=== Exercise input ===

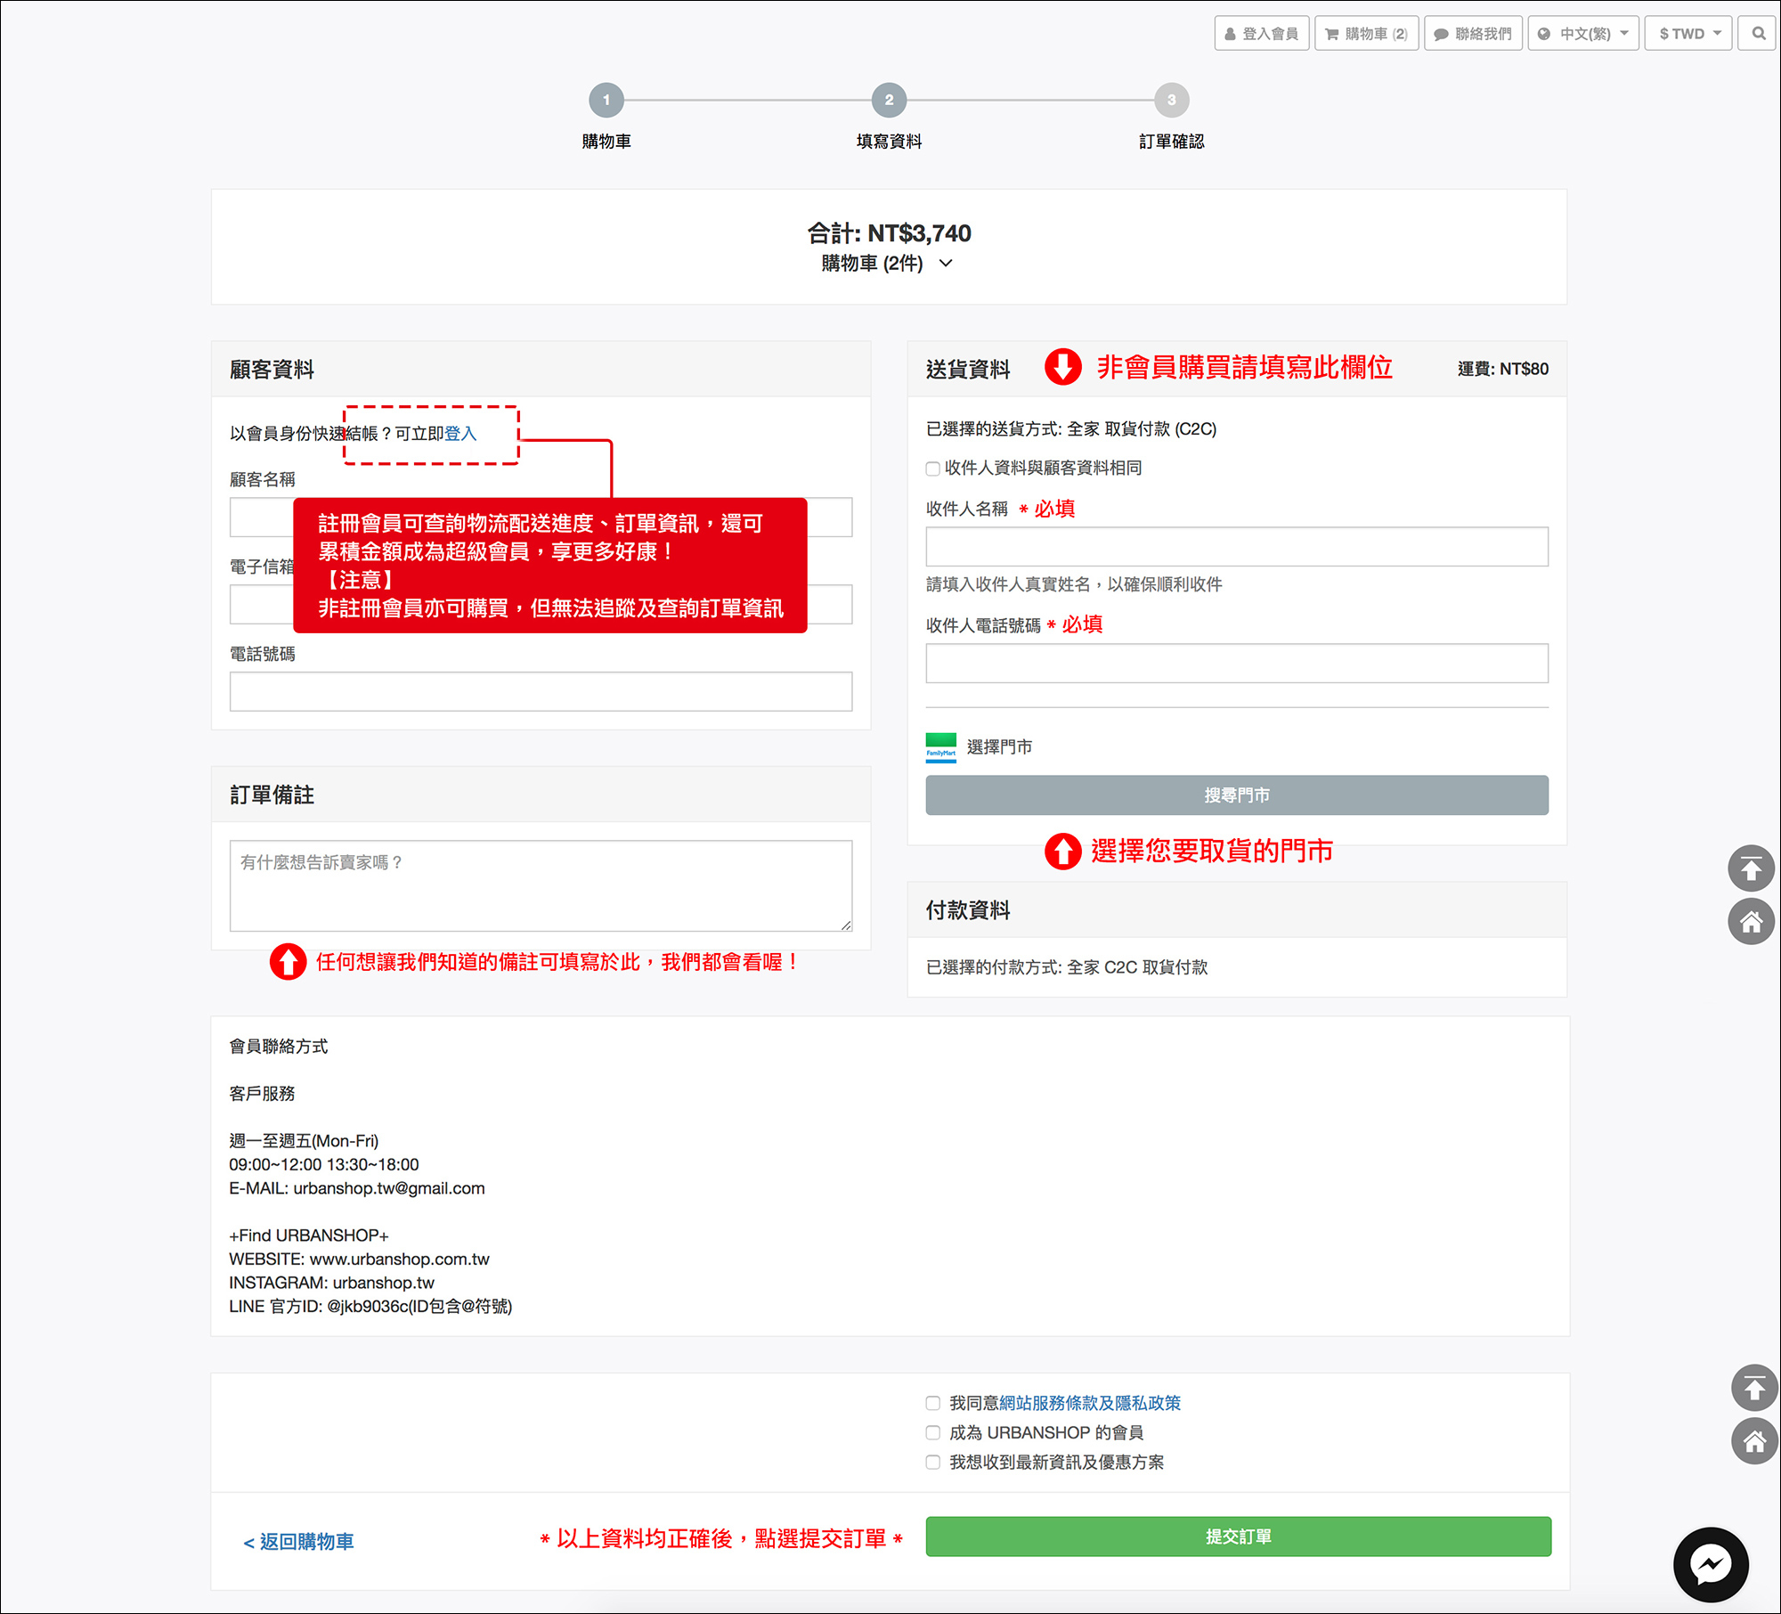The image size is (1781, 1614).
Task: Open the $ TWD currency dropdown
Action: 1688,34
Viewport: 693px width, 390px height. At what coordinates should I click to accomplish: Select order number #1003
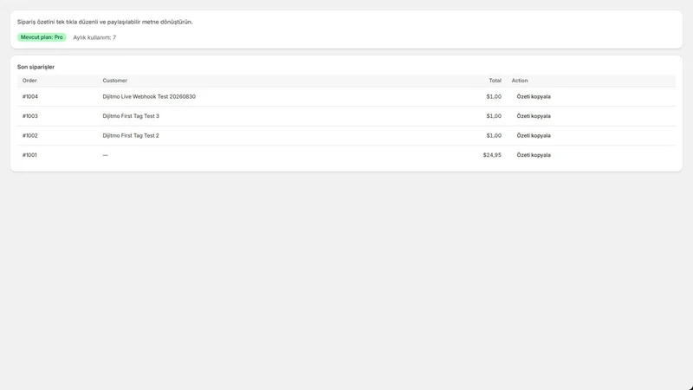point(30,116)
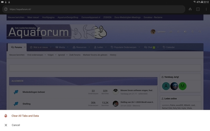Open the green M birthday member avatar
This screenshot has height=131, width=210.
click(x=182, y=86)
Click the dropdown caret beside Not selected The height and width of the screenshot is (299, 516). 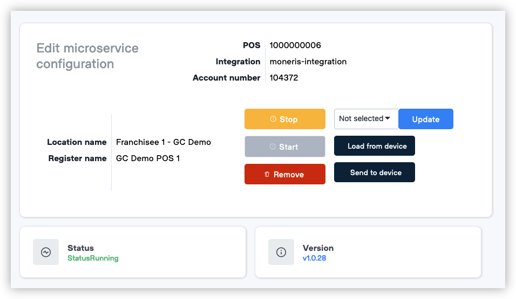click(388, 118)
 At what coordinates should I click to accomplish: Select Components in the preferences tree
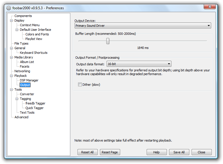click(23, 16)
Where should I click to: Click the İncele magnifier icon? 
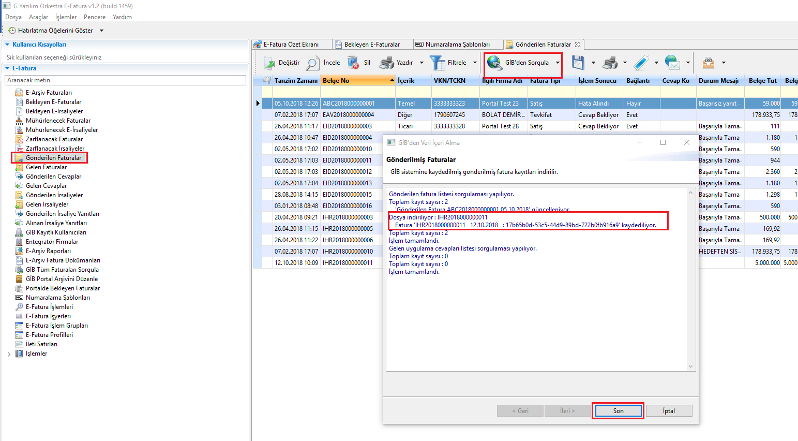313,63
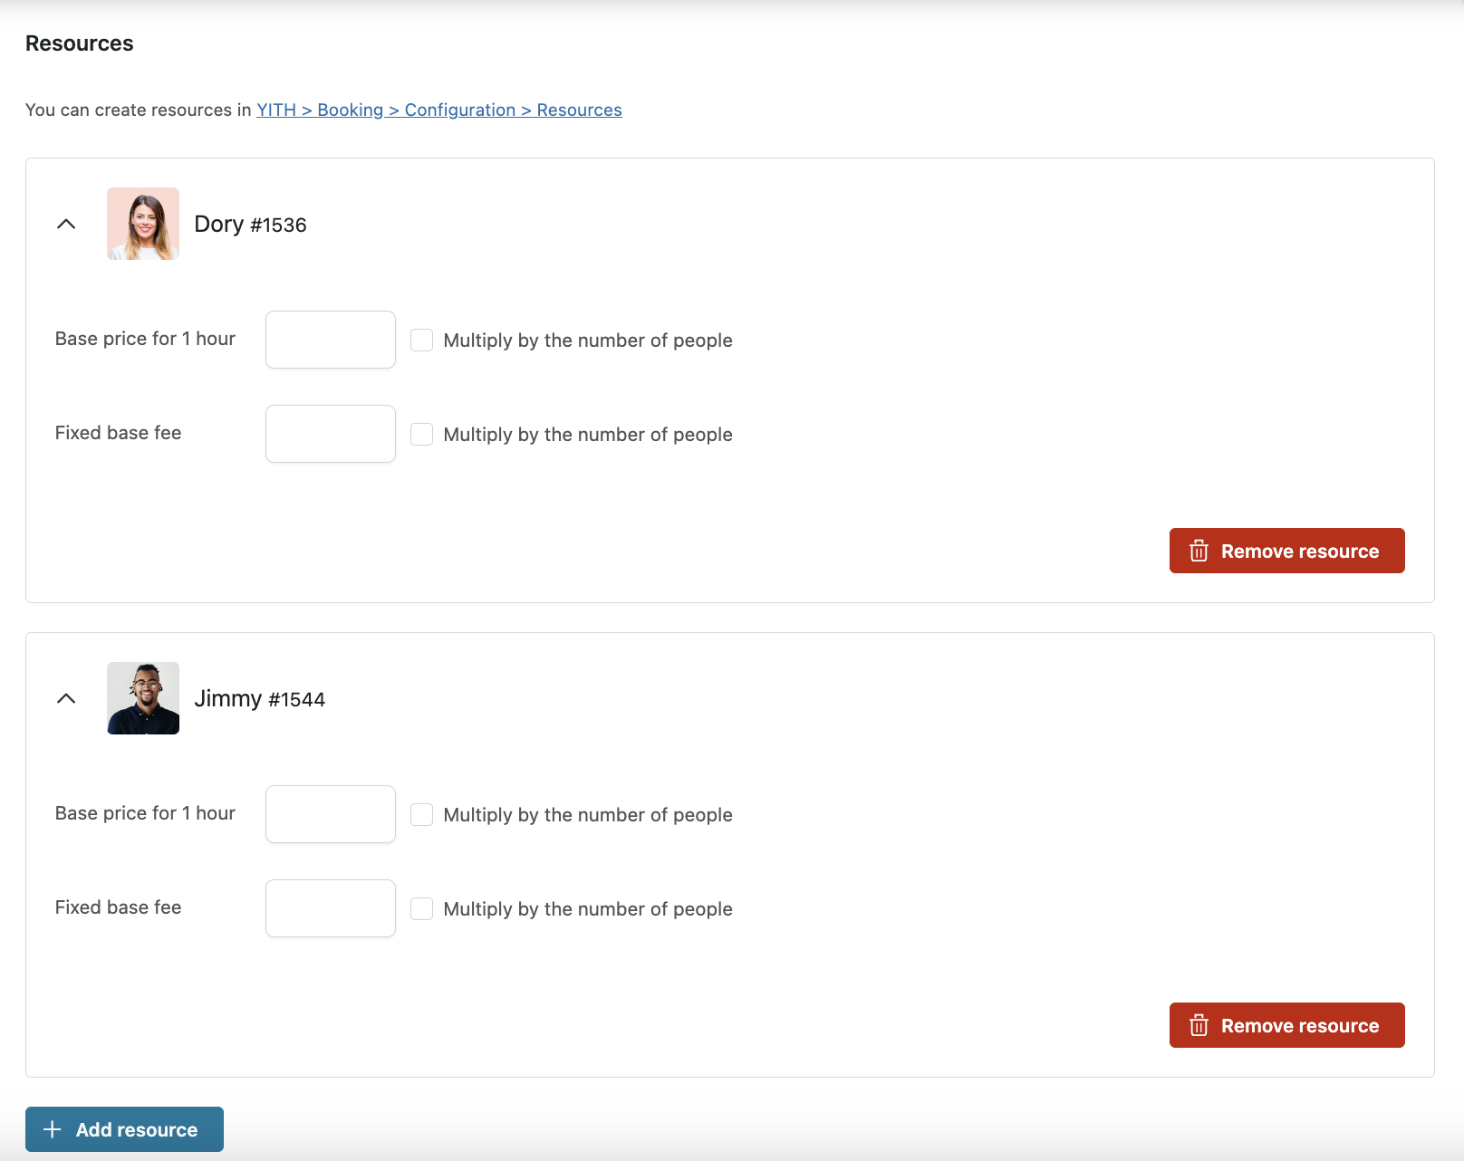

=== Written instruction ===
Repeat word for word the lines above, starting with the first line and going through the line that contains "click(x=182, y=86)", both included. Leave the pictures out.

=== Solution ===
The image size is (1781, 1614).
Task: Open the $ TWD currency dropdown
Action: 1688,34
Viewport: 693px width, 390px height. At what coordinates should I click to accomplish: Select order number #1003
point(30,116)
Open the green M birthday member avatar
This screenshot has height=131, width=210.
click(x=182, y=86)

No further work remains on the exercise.